* _Goal of the exercise_
The expected result is an exact copy of the lines from the one holding "Where should I click to: Toggle" to the last line of the material, with pictures removed and nothing added.

* _Entries provided_

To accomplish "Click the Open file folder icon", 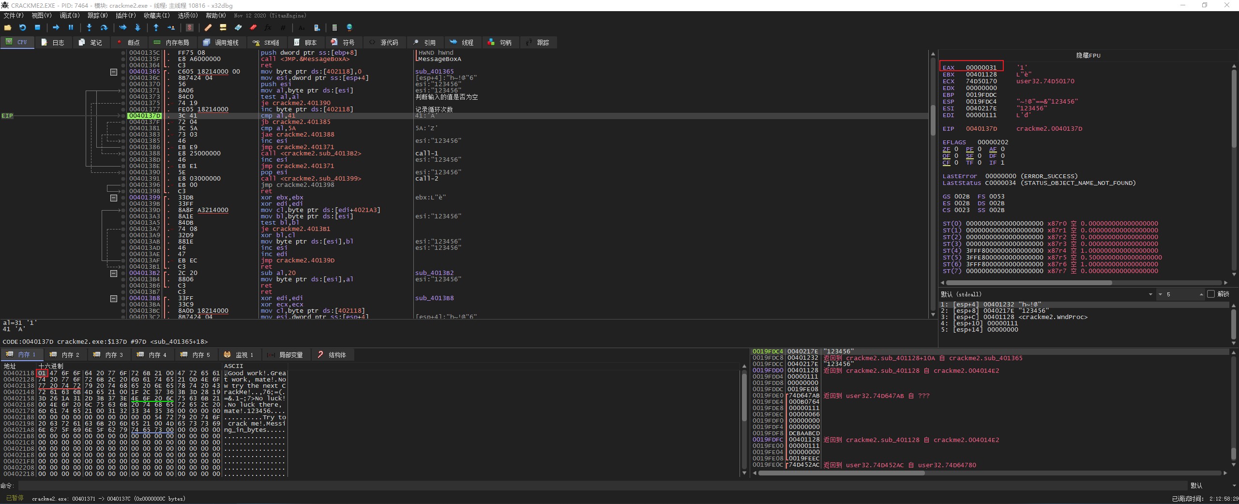I will click(x=8, y=28).
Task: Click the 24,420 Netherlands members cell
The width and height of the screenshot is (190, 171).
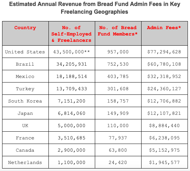Action: (x=118, y=162)
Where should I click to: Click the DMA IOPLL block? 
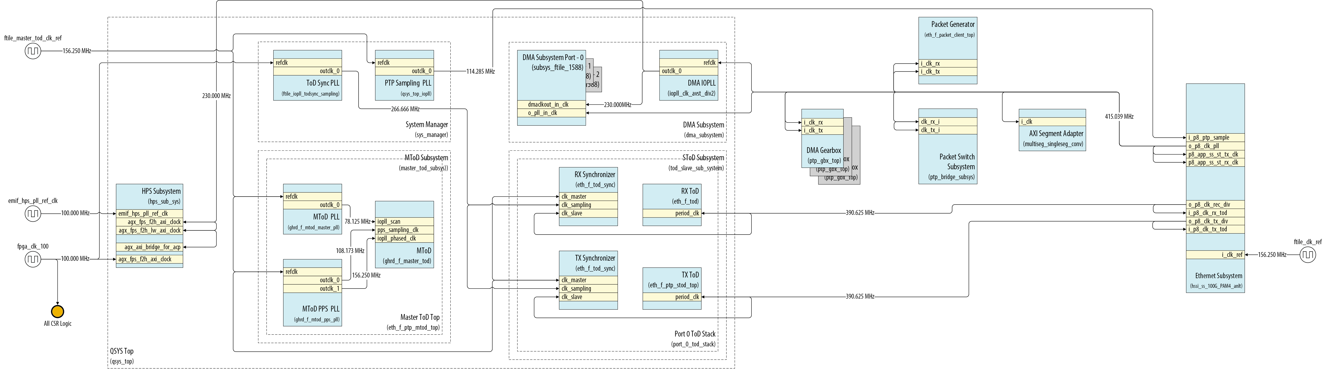coord(689,75)
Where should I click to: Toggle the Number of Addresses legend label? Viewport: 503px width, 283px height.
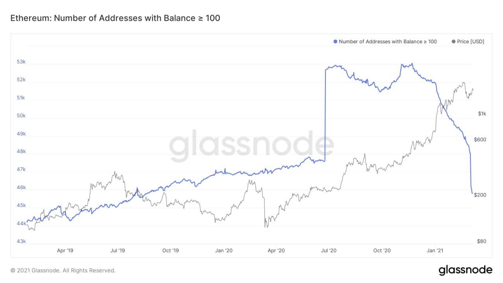click(387, 42)
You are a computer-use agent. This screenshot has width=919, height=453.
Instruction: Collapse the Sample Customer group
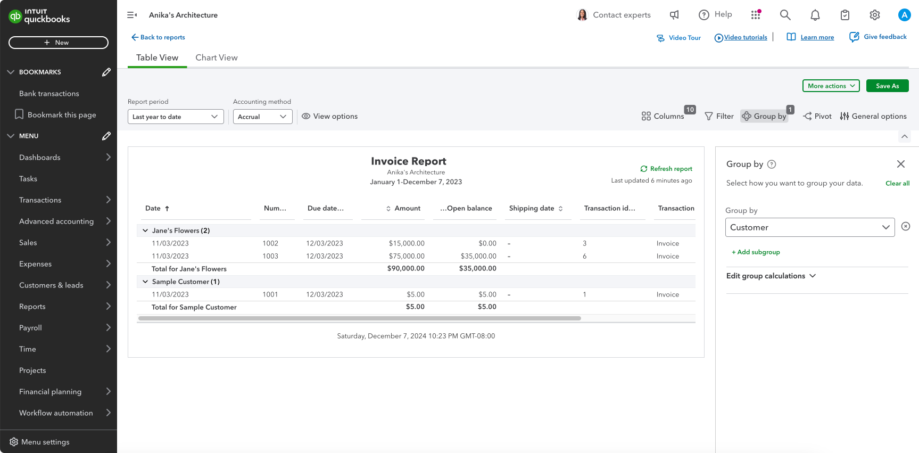145,282
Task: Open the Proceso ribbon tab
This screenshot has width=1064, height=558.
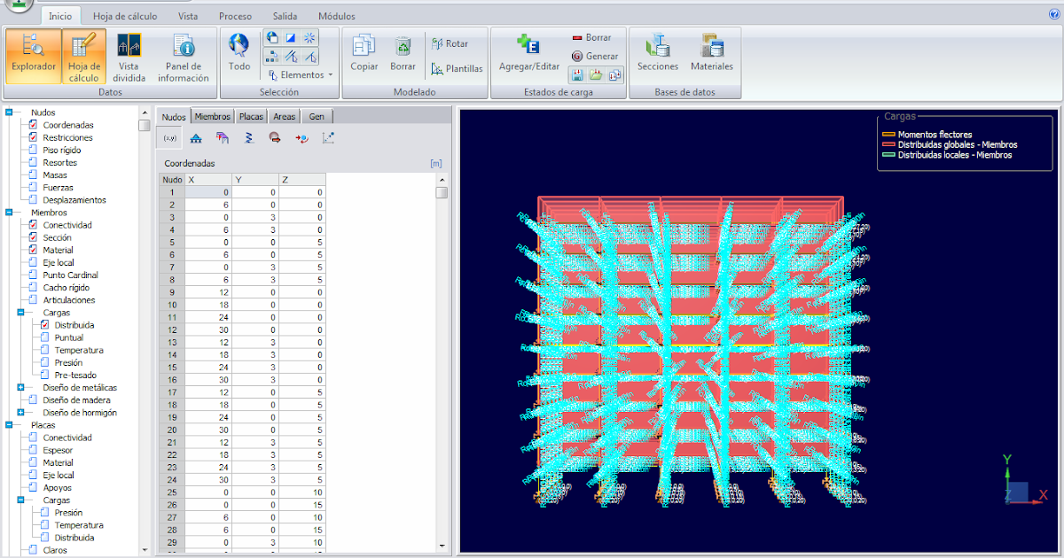Action: (x=234, y=15)
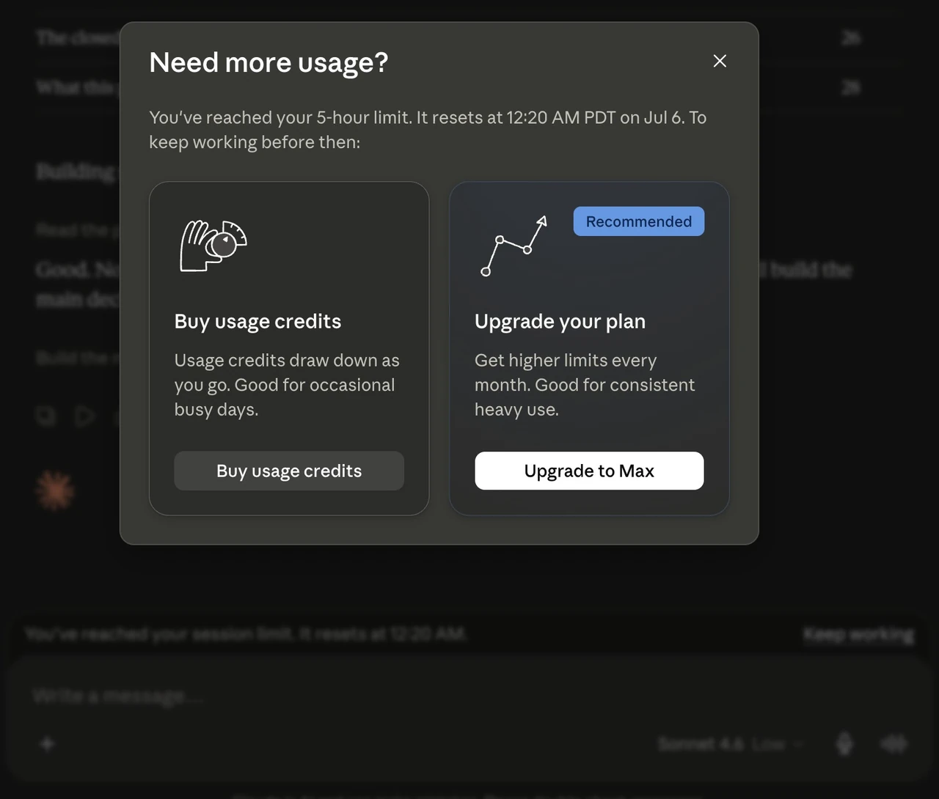Click the blurred play icon below response
The height and width of the screenshot is (799, 939).
[x=85, y=416]
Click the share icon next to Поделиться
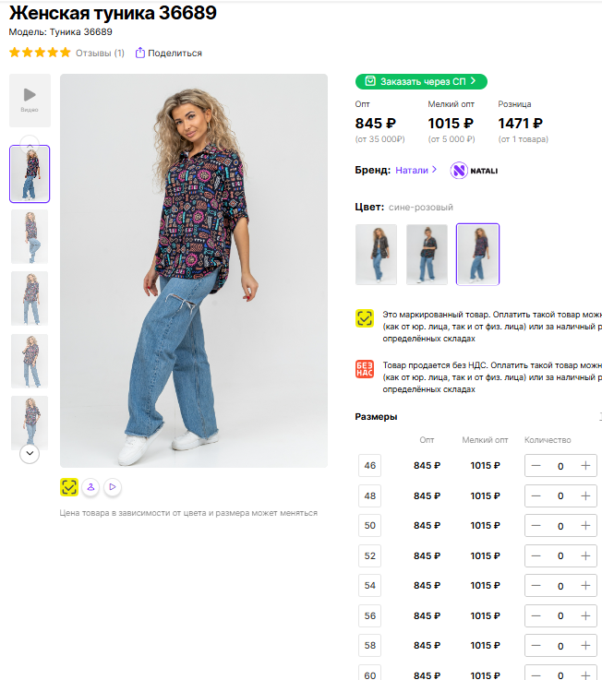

* _Answer to this problem_
Where should I click to: Toggle the Number of Addresses legend label? Viewport: 503px width, 283px height.
click(387, 42)
You are a computer-use agent. This screenshot has width=919, height=453.
Instruction: Collapse the Sample Customer group
145,282
Task: Open the Proceso ribbon tab
This screenshot has width=1064, height=558.
Action: (x=234, y=15)
Click the blurred play icon below response
The height and width of the screenshot is (799, 939).
[x=85, y=416]
Click the share icon next to Поделиться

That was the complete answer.